Architecture Tricks
U-Net skips, BigramHash, SmearGate, and more
When the Transformer Is Not Enough
Every serious Parameter Golf submission starts with the same backbone: a Transformer. 899 of the 1,162 parsed entries use a vanilla Transformer. But the top scorers do not stop there. They bolt on extra components -- skip connections that echo U-Net, hash-based bigram features, gating mechanisms -- that squeeze more performance from the same parameter budget.
The numbers are striking. BigramHash appears in 583 submissions. SmearGate shows up in 396. U-Net skip connections appear in 275. And the best neural submission (PR #1056, 0.018 BPB) uses all three.
These are not separate architectures. They are modifications layered onto a standard Transformer, each addressing a different weakness. Understanding what each one does -- and why they help -- reveals how far you can push a small model when every byte counts.
BigramHash: Free Features from Character Pairs
Here is a question worth asking: what is the cheapest way to give a language model extra information about the input?
The answer, used by over half of all Parameter Golf submissions, is BigramHash. The idea is simple. Take each pair of adjacent characters in the input. Hash that pair into a fixed-size embedding table. Add the result to the token embedding before it enters the Transformer.
Why This Works
A Transformer processes tokens one at a time through self-attention. To understand the relationship between adjacent characters, it needs at least one attention layer. But bigram statistics -- which character tends to follow which -- are extremely predictable. The letter "q" is almost always followed by "u". The space before "the" is vastly more common than the space before "xyl".
BigramHash gives the model this local context for free, before the first attention layer even fires. The Transformer can then spend its limited capacity on harder, longer-range patterns instead of wasting attention heads on obvious bigram predictions.
The Hash Trick
Why hash instead of using a full lookup table? A naive bigram table for byte-level tokens would need 256 x 256 = 65,536 entries. At 512 dimensions each, that is 128 MB of embeddings alone -- wildly over budget.
Hashing maps those 65,536 possible bigrams down to a much smaller table (typically 8,192 or 16,384 entries). Collisions happen, but they are rare enough to be harmless. The hash approach costs a tiny fraction of the parameters while capturing most of the bigram signal.
Impact on Scores
The top 5 neural submissions all use BigramHash. Among submissions with val_bpb scores, those using BigramHash average significantly better than those without. It is essentially a free lunch -- a few thousand extra parameters for a meaningful BPB improvement.

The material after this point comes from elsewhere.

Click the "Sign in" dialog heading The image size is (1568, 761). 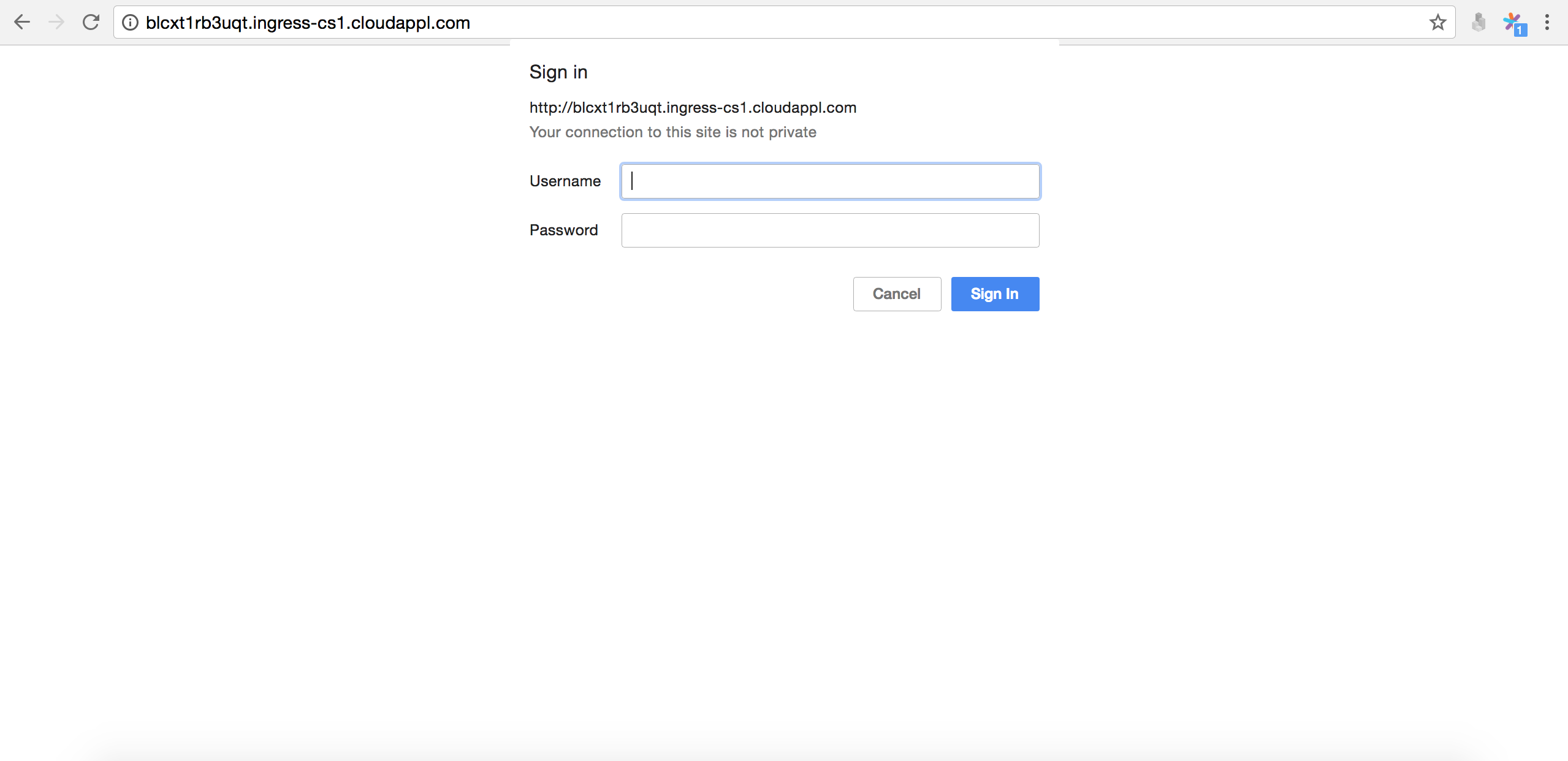pyautogui.click(x=558, y=72)
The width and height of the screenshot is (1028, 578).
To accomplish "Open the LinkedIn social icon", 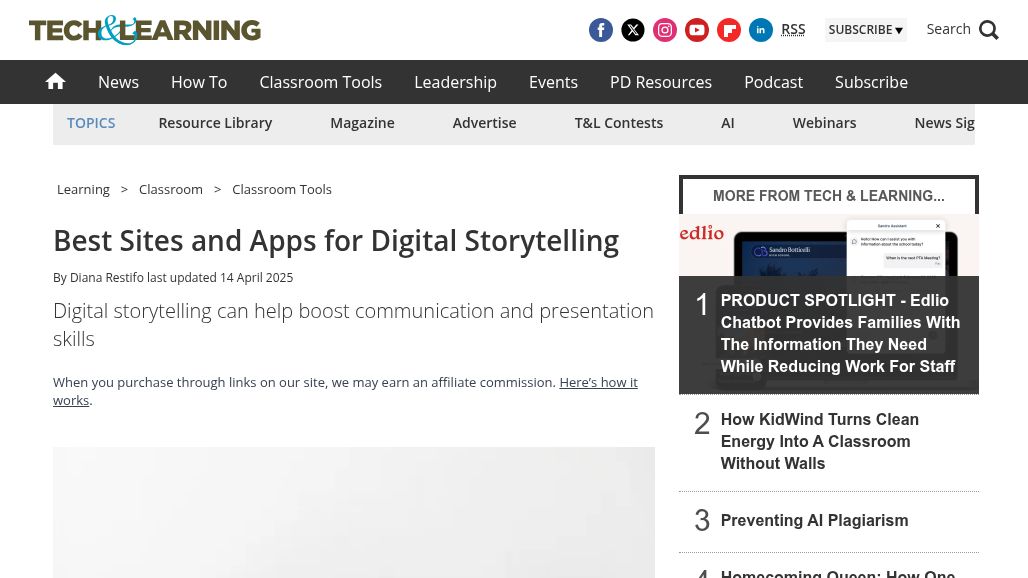I will tap(761, 30).
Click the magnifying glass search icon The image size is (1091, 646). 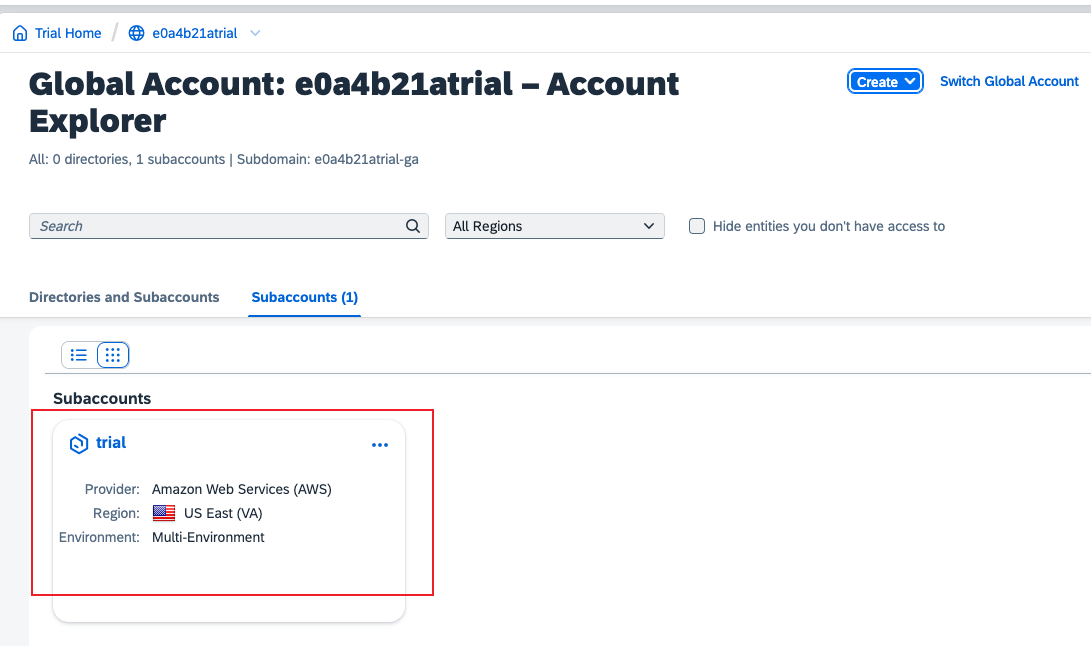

SmearGate: Mixing Adjacent Token Information
SmearGate appears in 396 submissions, including the best neural entry (PR #1056, 0.018 BPB). Where BigramHash adds static bigram features, SmearGate provides a learned mechanism for blending information between adjacent positions.
The Core Idea
At each position in the sequence, SmearGate computes a gate value between 0 and 1. This gate controls how much of the previous token's representation gets "smeared" into the current position:
output[t] = gate[t] * input[t-1] + (1 - gate[t]) * input[t]
When the gate is 0, the position keeps its own representation untouched. When the gate is 1, it completely adopts its neighbor's representation. In practice, the gate learns intermediate values that blend the two.
Why Not Just Use Attention?
Attention can already mix information across positions. But attention is expensive -- it scales quadratically with sequence length -- and it operates at a coarse level. SmearGate is a cheap, local operation that handles the most common case: information flow between adjacent tokens.
Think of it like this. Attention is a conference call where everyone can talk to everyone. SmearGate is whispering to the person next to you. Both are useful, but whispering is faster and cheaper.
Where It Lives in the Architecture
SmearGate is typically applied right after the token embedding, before the first Transformer block. This means the Transformer layers receive inputs that already contain some local context. Combined with BigramHash, the Transformer starts with surprisingly rich representations before a single attention operation.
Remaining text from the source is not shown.